▶ What you will do
Among the entries below, how many lines include "computer"? Give the number alone.

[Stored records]
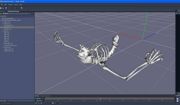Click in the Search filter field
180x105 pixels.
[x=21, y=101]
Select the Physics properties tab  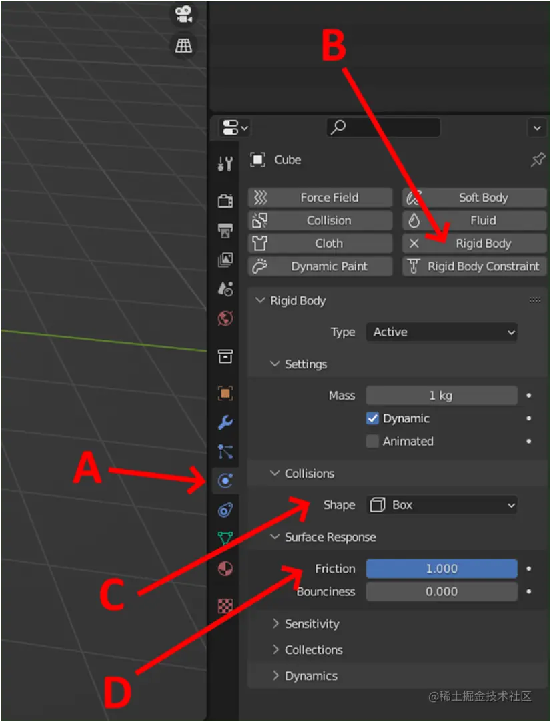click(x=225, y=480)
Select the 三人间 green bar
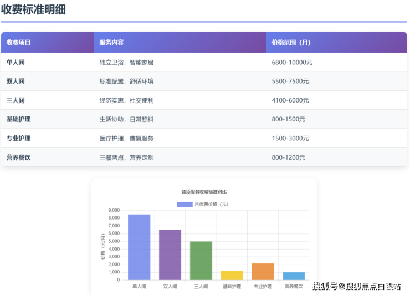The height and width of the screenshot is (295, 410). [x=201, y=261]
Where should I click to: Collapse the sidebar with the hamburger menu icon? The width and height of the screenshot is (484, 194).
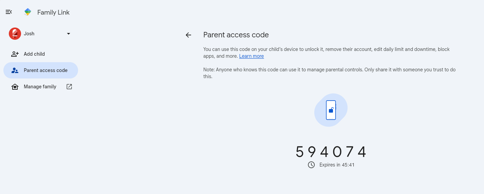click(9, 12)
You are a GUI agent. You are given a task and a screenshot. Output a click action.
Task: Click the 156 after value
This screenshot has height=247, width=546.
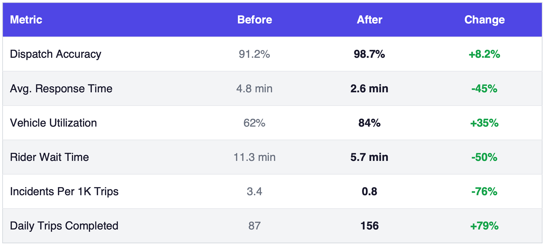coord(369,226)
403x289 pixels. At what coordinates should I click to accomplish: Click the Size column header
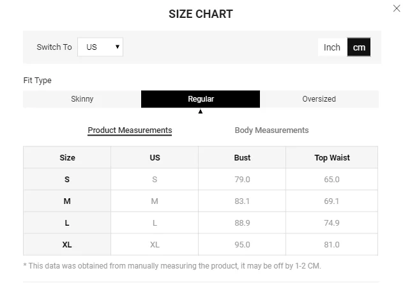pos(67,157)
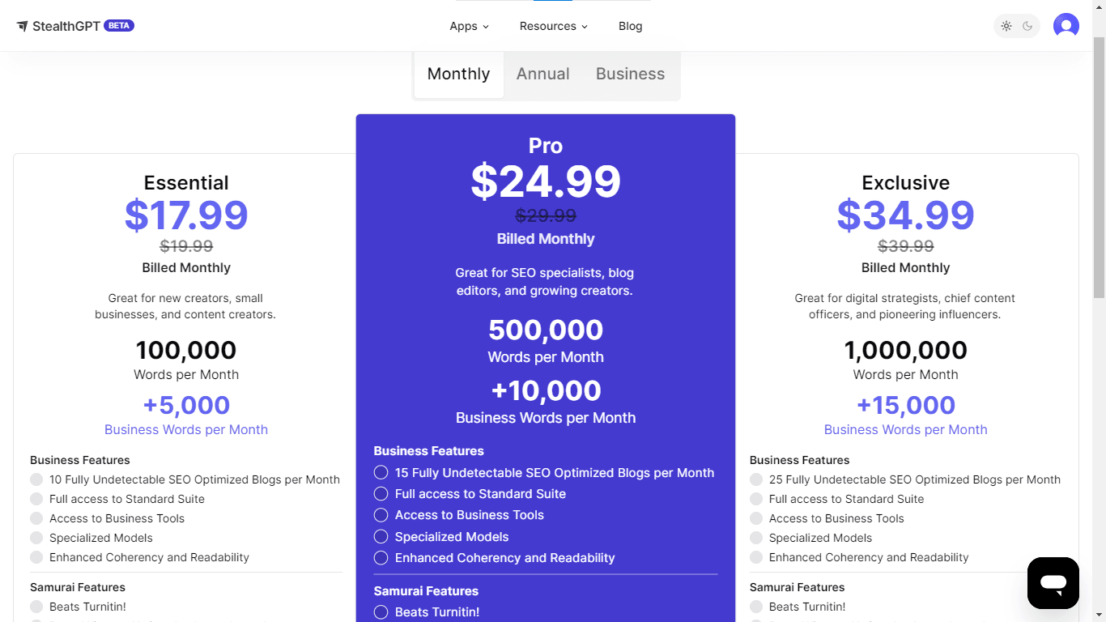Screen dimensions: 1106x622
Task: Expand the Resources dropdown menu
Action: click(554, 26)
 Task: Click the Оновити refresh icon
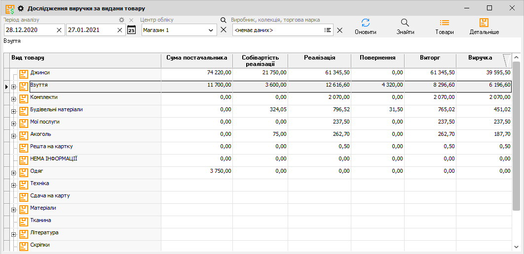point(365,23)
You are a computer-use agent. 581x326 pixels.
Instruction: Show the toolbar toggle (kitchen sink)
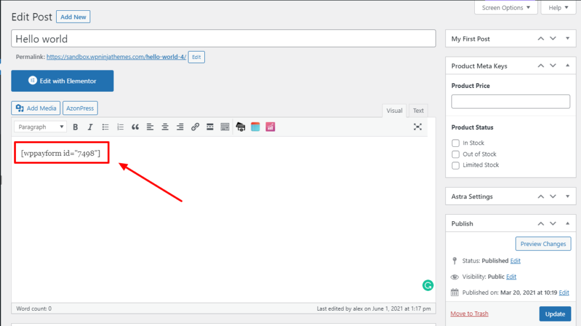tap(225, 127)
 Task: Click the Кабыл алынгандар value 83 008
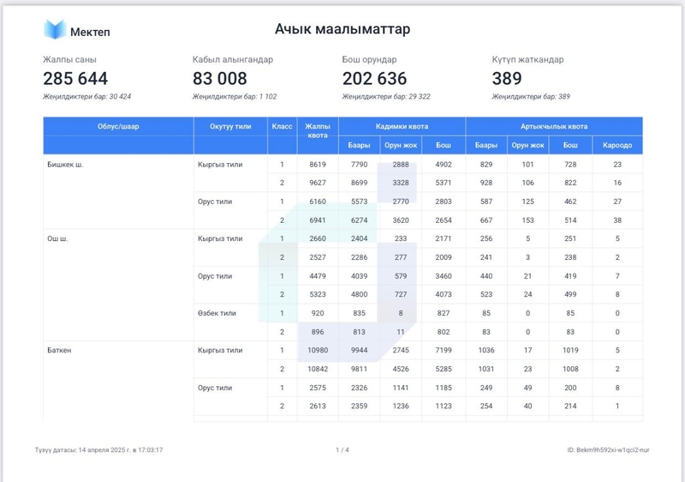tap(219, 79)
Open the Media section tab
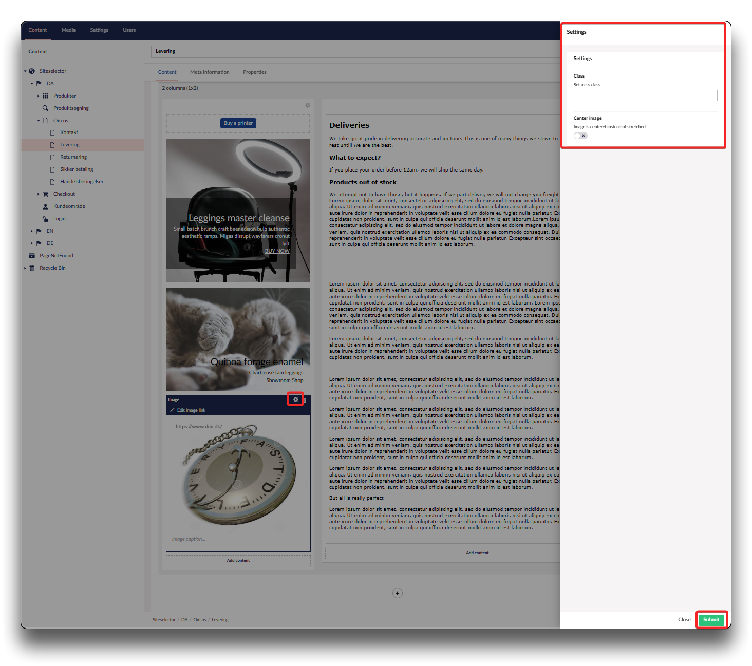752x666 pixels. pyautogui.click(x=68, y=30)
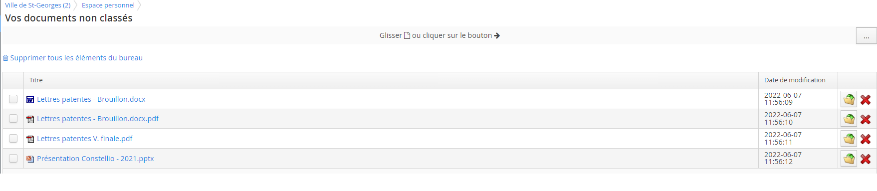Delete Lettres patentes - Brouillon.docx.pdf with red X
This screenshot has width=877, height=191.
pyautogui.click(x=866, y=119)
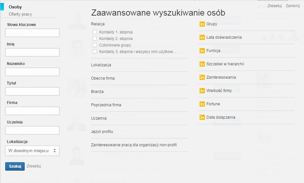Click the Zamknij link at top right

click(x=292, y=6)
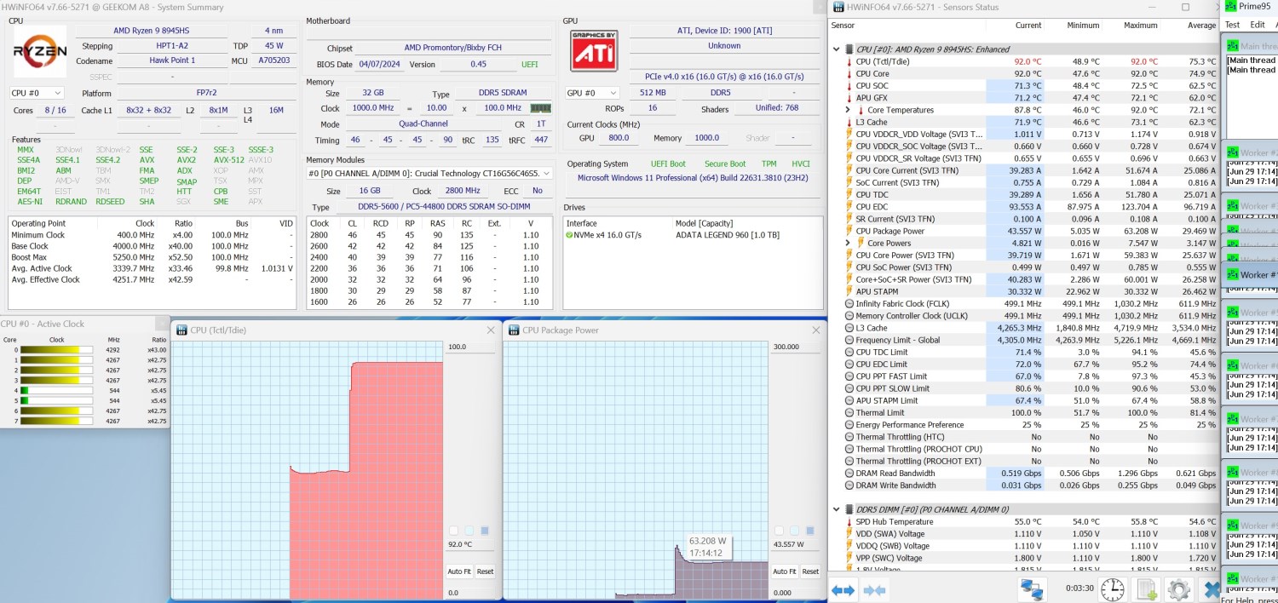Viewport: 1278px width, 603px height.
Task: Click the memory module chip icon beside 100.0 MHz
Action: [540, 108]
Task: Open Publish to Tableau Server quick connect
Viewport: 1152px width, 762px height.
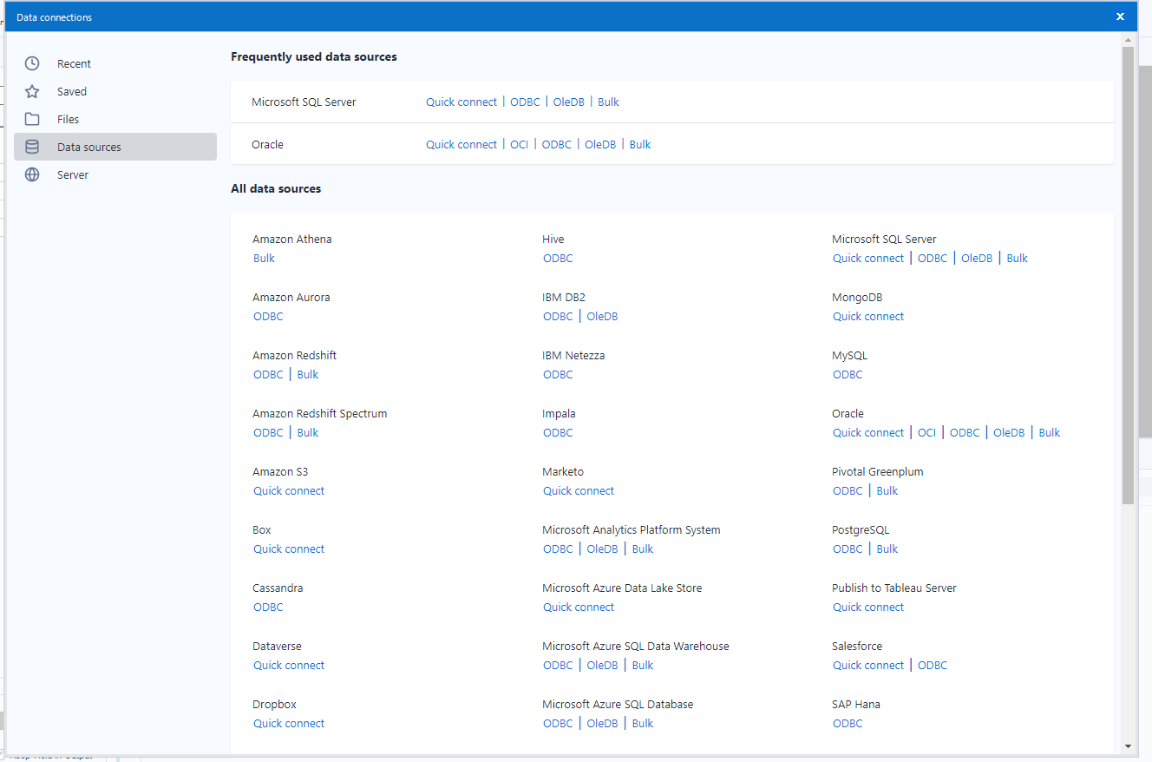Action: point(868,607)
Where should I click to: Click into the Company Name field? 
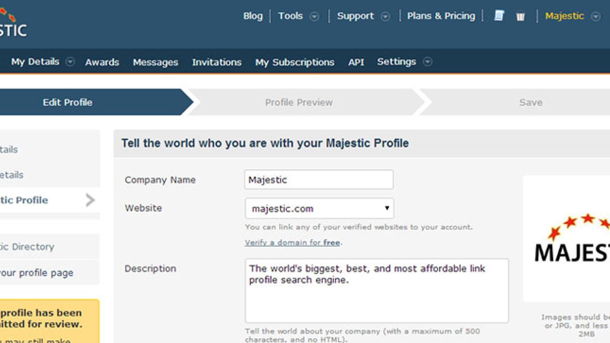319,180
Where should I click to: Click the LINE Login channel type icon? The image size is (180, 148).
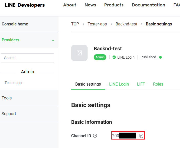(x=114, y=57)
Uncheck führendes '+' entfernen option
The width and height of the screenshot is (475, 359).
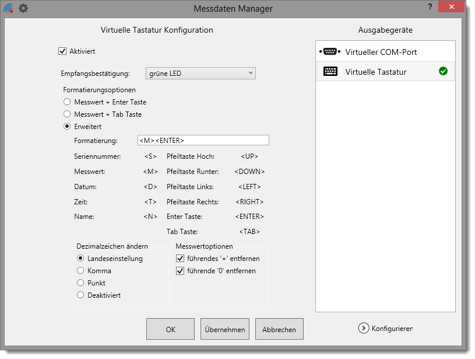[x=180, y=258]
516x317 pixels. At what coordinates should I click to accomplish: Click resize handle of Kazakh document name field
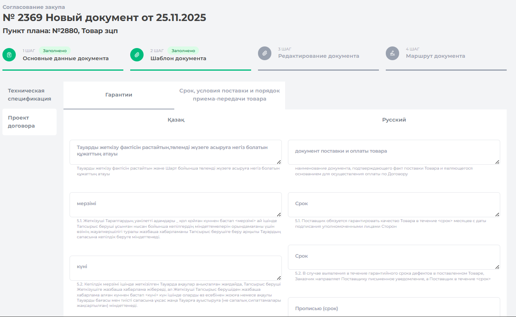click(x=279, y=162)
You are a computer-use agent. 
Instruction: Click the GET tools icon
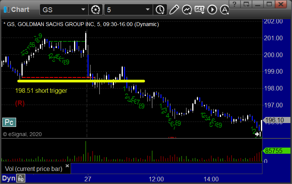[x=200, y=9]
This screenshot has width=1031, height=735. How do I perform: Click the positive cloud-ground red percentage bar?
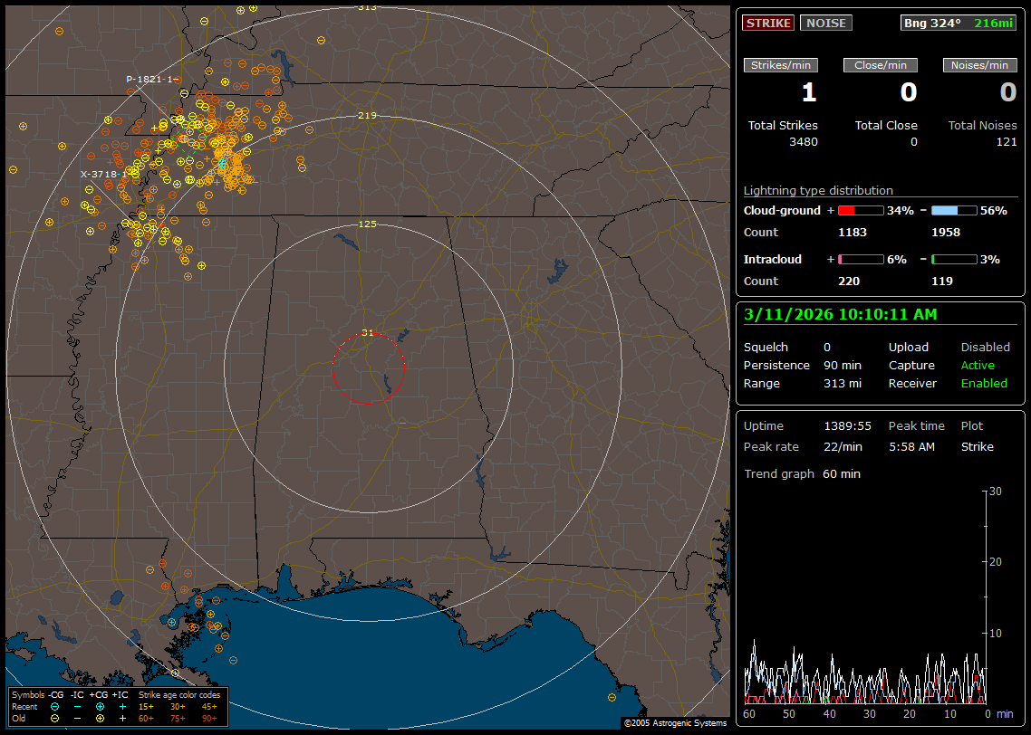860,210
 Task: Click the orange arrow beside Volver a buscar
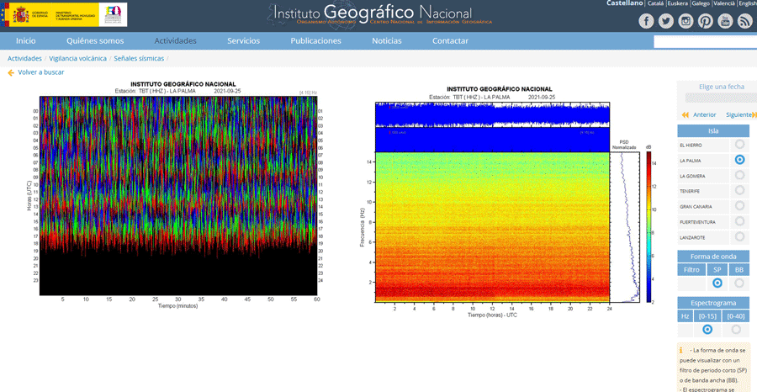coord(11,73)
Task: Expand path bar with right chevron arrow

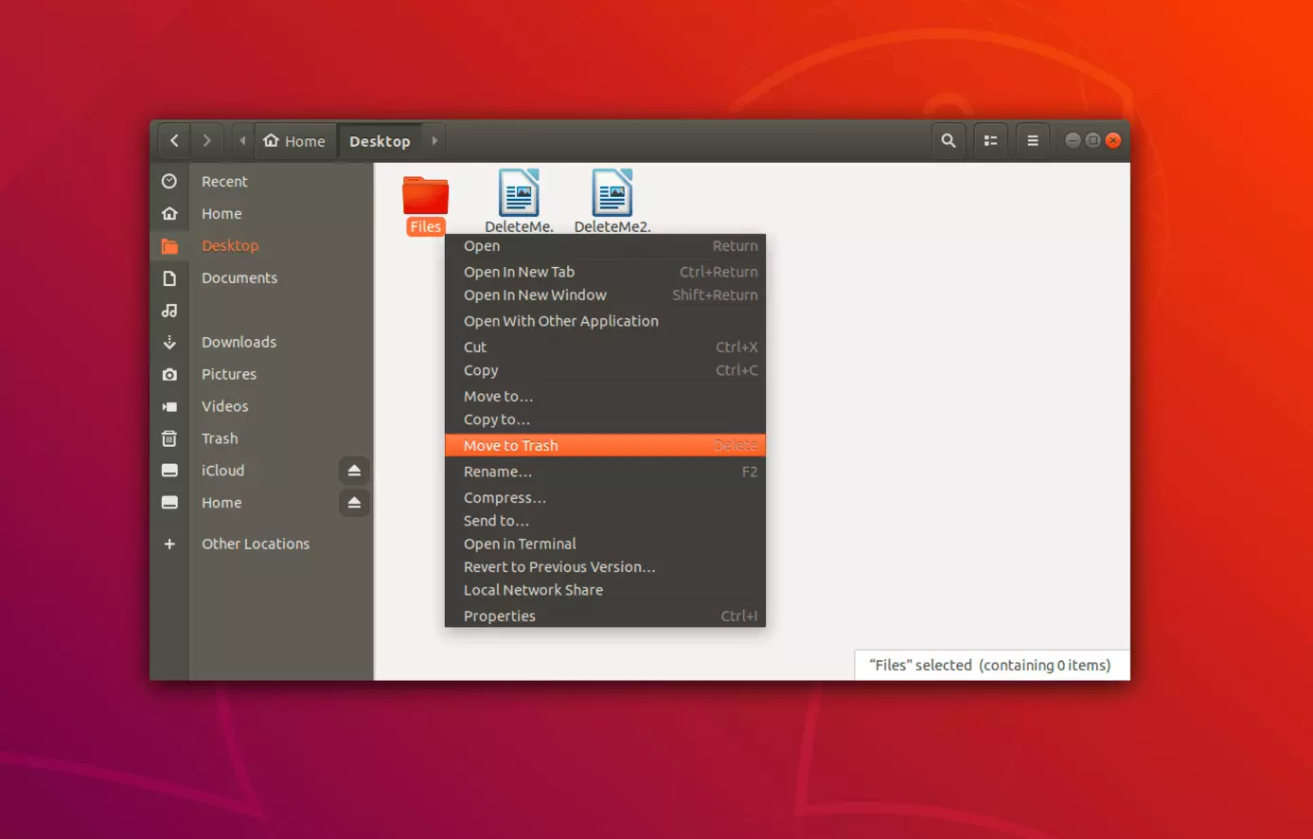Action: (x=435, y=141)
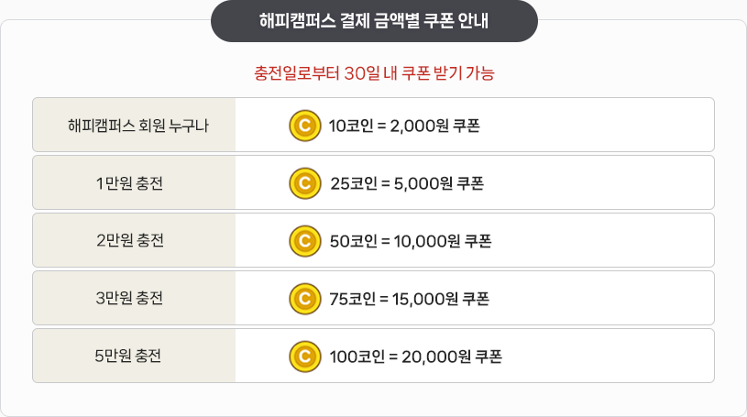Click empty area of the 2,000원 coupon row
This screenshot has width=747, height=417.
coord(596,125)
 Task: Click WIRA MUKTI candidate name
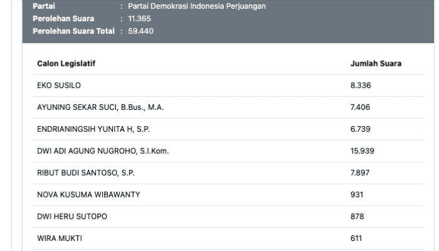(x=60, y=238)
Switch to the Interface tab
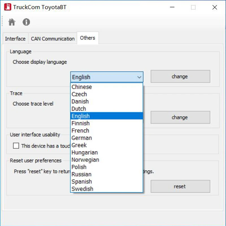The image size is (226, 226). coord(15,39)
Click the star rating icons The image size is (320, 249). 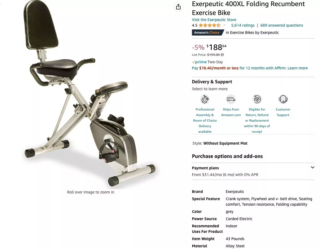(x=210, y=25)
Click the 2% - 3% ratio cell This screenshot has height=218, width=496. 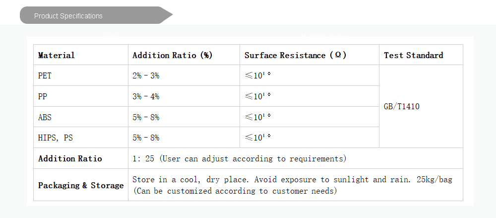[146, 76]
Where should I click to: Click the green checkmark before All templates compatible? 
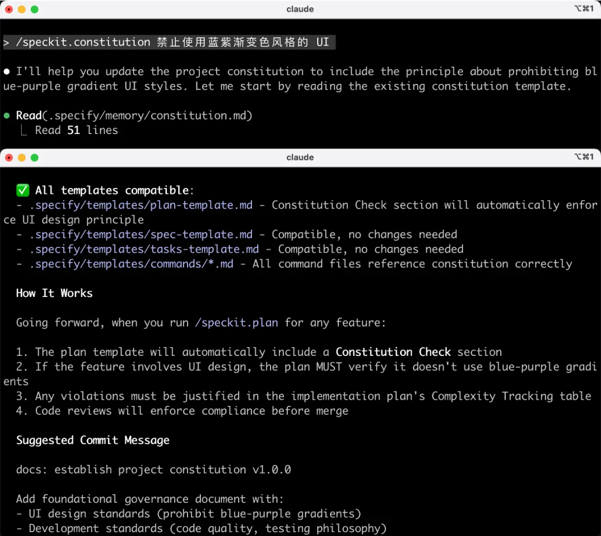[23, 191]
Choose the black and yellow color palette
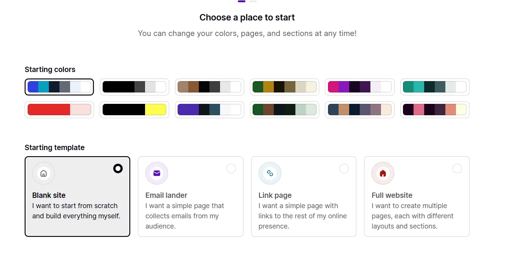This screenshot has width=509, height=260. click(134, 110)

▶ Answer to this exercise
2